Reproduce each of the following lines word for word, without changing anything.

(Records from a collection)
(begin)
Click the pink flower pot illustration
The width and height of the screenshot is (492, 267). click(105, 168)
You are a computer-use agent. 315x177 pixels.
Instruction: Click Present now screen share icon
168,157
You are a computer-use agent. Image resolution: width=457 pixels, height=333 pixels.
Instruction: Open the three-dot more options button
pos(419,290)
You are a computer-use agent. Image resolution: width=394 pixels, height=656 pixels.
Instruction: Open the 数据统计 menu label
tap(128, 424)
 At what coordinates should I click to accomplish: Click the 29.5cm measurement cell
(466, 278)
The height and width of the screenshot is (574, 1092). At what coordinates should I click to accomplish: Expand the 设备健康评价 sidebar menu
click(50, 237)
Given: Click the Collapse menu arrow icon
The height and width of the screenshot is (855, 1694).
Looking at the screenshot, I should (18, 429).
(end)
• WRITTEN SOLUTION
Click the pink flower pot illustration
The width and height of the screenshot is (492, 267). click(105, 168)
You are a computer-use agent. 315x177 pixels.
Instruction: Click Present now screen share icon
168,157
You are a computer-use agent. Image resolution: width=457 pixels, height=333 pixels.
Instruction: Open the three-dot more options button
pos(419,290)
You are a computer-use agent. Image resolution: width=394 pixels, height=656 pixels.
Instruction: Open the 数据统计 menu label
tap(128, 424)
 At what coordinates should I click to accomplish: Click the 29.5cm measurement cell
(466, 278)
The height and width of the screenshot is (574, 1092). At what coordinates should I click to accomplish: Expand the 设备健康评价 sidebar menu
click(50, 237)
Given: Click the Collapse menu arrow icon
The height and width of the screenshot is (855, 1694).
Looking at the screenshot, I should (18, 429).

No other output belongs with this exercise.